Casey first mentioned reincarnation in a session in 1923. Reading information from the object, Arthur Lammers, he said: "Once he was a monk." Casey never remembered what he said during the sessions, so when the transcript was read to him with such words, he fell into confusion. "Doesn't reincarnation contradict the Scriptures?" he asked himself.

Cayce accepted a literal interpretation of the Bible, which he reread every year until 1923 throughout his forty-six years of life. He knew about reincarnation, but viewed it as an Indian superstition. After a session with Lammers, Casey reread the entire Bible to see if she condemned the idea. He decided that he was not judging, and continued his past life providences. He eventually took on reincarnation and predicted his own reincarnation in the twenty-second century in Nebraska. Cayce's writings have impacted millions of Americans, many of whom will never return to the Orthodox Christian vision of life.

And here is what the author of the book writes about his memories of past lives:

Memories in the sandbox

Like Casey, I came to believe in reincarnation through extraordinary experiences I had. When I was four years old, I remembered my past life. It happened on a spring day when I was playing in the sandbox on the fenced-in area my father had set up for me. It was my own little world in the wider world of our yard in Red Bank, New Jersey.

That day I was alone, playing with sand falling through my fingers, and watching fluffy clouds floating across the sky. Then gradually, gently, the scene began to change. It was like someone was turning the tuning knob of a radio and I ended up on a different frequency - playing in the sand near the Nile in Egypt.

Everything looked as real as my Red Bank playground and as familiar. I had fun there for hours, splashing in the water and feeling the warm sand on my body. My Egyptian mother was there. Somehow this was my world too. I've known this river forever. There were fluffy clouds too.

How did I know this was Egypt? How did I recognize Neil? Knowledge was part of my experience. Perhaps my conscious mind got involved, as my parents hung a map of the world over my toy box and the names of most countries were already known to me.

After a while (I don’t know how long it lasted) it was as if the handle turned again, and I returned home to my courtyard. I felt neither confusion nor shock. I just returned to the present fully confident that I had been somewhere else.

I jumped up and ran to look for my mother. She was standing at the stove and cooking something. I blurted out my story and asked, "What happened?"

She sat me down, looked closely and said: "You remembered a past life." With these words, she opened another dimension to me.
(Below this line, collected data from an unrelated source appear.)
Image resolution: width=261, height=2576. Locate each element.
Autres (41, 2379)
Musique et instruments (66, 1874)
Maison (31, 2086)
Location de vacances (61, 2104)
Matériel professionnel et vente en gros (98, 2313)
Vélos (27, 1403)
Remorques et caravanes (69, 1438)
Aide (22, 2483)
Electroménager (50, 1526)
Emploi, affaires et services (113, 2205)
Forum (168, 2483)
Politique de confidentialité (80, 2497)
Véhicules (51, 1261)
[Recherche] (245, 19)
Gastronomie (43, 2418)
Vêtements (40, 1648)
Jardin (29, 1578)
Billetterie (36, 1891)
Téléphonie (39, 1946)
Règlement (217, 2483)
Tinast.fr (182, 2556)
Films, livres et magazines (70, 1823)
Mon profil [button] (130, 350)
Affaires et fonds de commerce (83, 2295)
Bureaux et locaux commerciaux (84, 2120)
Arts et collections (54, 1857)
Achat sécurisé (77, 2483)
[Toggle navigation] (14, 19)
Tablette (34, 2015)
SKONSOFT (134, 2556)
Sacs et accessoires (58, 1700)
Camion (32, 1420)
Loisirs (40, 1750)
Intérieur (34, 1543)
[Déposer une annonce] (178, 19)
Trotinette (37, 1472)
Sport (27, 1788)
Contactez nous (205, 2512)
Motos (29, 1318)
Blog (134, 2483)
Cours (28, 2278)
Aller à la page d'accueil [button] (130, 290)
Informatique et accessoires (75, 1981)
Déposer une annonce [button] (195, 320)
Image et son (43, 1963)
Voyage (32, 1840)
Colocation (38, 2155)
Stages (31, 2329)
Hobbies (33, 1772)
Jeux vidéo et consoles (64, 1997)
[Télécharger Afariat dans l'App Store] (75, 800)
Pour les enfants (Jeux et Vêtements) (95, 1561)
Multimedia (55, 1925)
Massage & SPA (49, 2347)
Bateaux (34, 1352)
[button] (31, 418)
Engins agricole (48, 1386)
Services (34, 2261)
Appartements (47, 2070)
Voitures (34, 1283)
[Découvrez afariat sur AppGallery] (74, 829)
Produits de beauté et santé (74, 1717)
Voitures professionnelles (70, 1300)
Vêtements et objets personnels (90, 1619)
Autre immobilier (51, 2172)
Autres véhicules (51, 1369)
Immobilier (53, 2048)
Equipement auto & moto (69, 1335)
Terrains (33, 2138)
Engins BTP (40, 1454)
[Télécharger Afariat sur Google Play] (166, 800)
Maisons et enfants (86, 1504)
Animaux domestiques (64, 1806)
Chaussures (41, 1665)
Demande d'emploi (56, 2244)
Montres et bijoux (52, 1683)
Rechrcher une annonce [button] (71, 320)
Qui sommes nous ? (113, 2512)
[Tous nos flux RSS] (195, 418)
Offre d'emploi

The enclosed playground now contained the whole world.

Instead of ridiculing or denying what I experienced, the mother explained everything to me in words that the child could understand: “Our body is like a coat that we wear. It wears out before we complete what is assigned to us. Then God gives us a new mom and a new dad, we are born again and can complete the work that God has sent us, and finally we return to our bright home in heaven. But even when we receive a new body, we remain the same soul. And the soul remembers the past, even if we don’t remember”.
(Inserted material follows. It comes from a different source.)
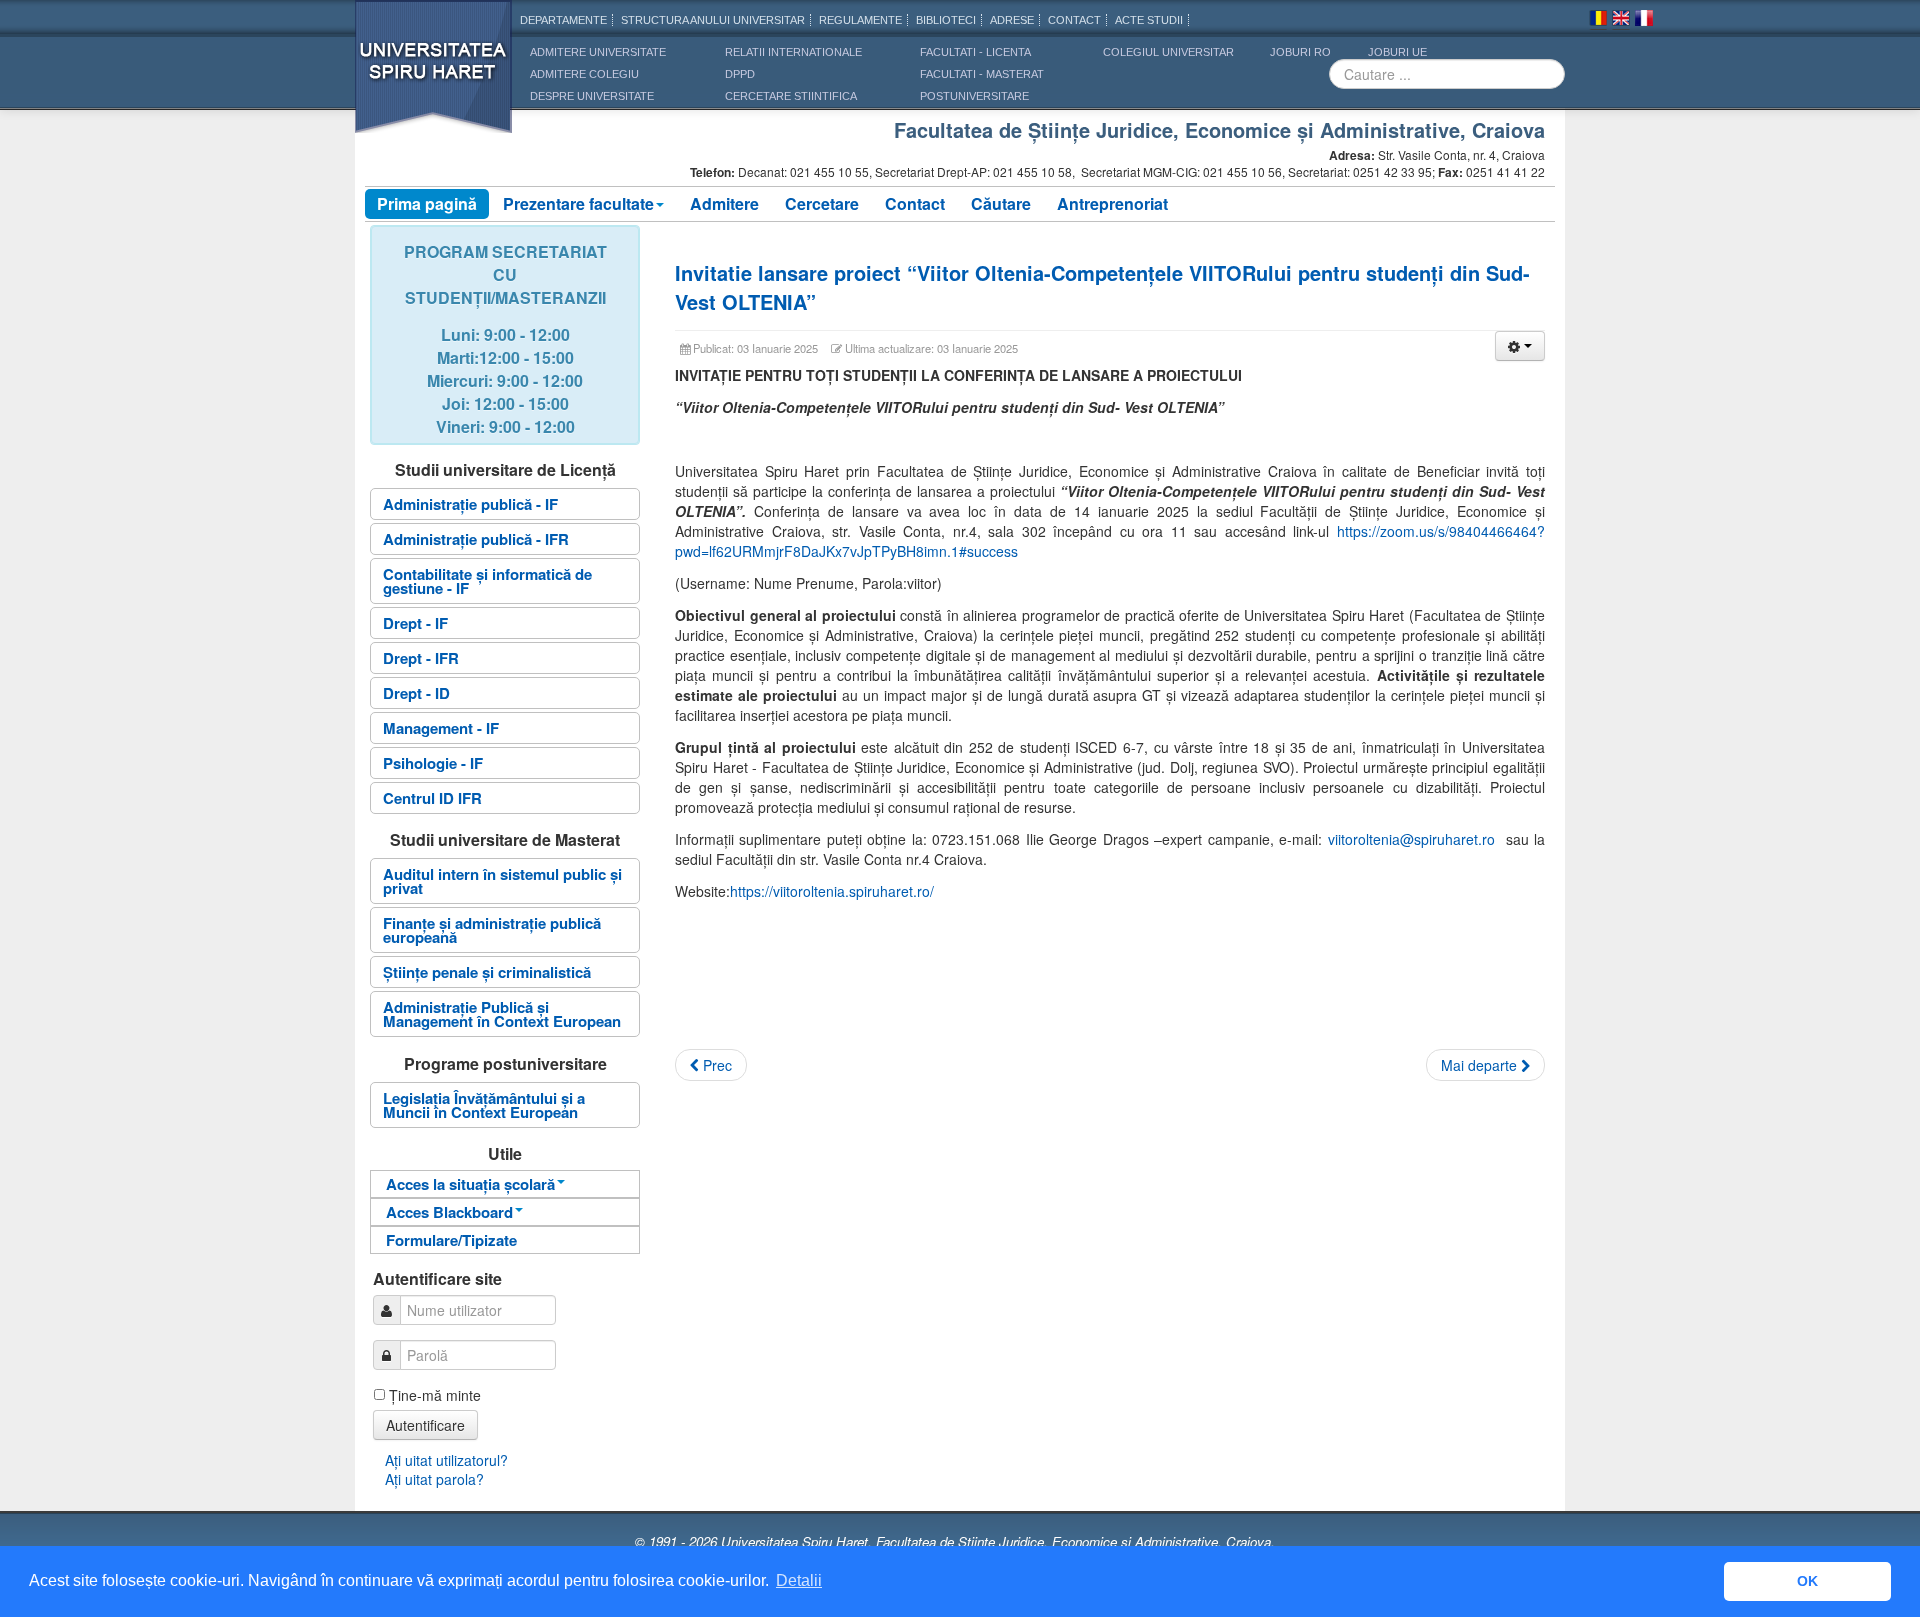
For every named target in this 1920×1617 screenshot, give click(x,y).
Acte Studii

As she spoke, I felt as if the memory of my soul was awakening, as if I had known about it before. I told her that I knew that I had always lived.
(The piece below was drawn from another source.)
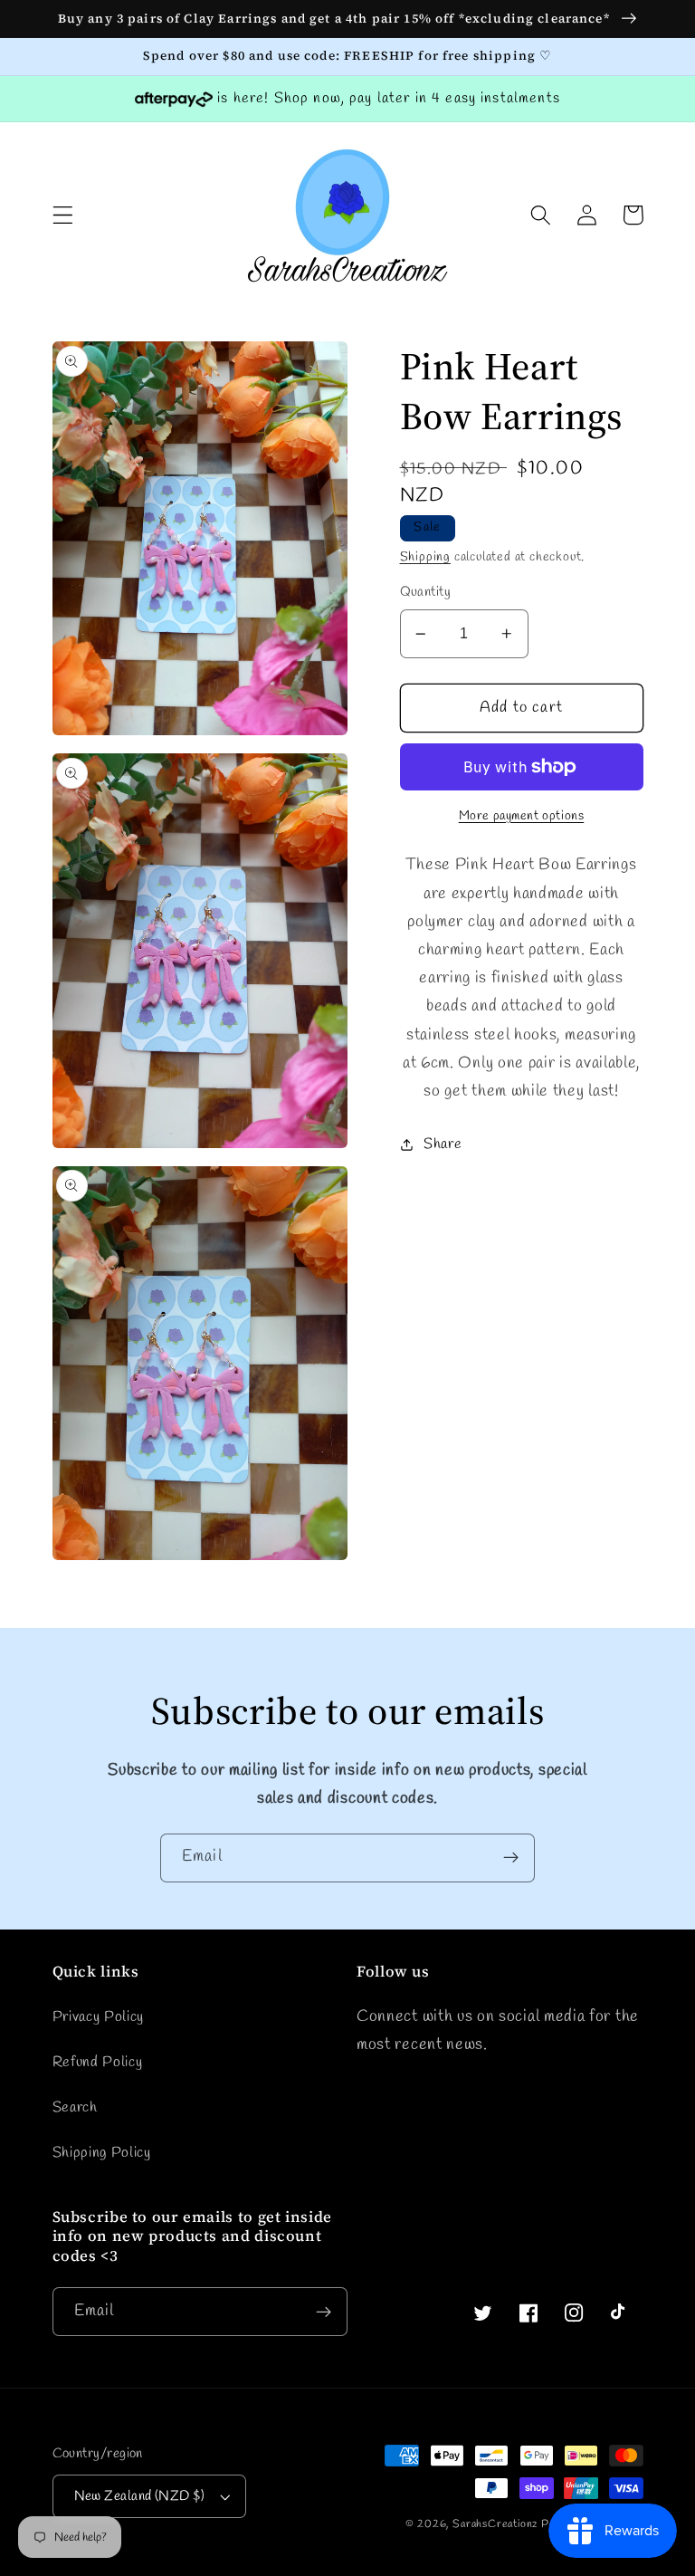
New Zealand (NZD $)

She constantly drew my attention to children born crippled or blind, gifted, some born in wealth, and others in poverty. She believed that their actions in the past led to inequality in the present. Mom said that there can be no talk of either divine or human justice if we have only one life, and that we can know divine justice only by having the opportunity to experience many lives in which we will see how the consequences of past actions return to us in the current circumstances.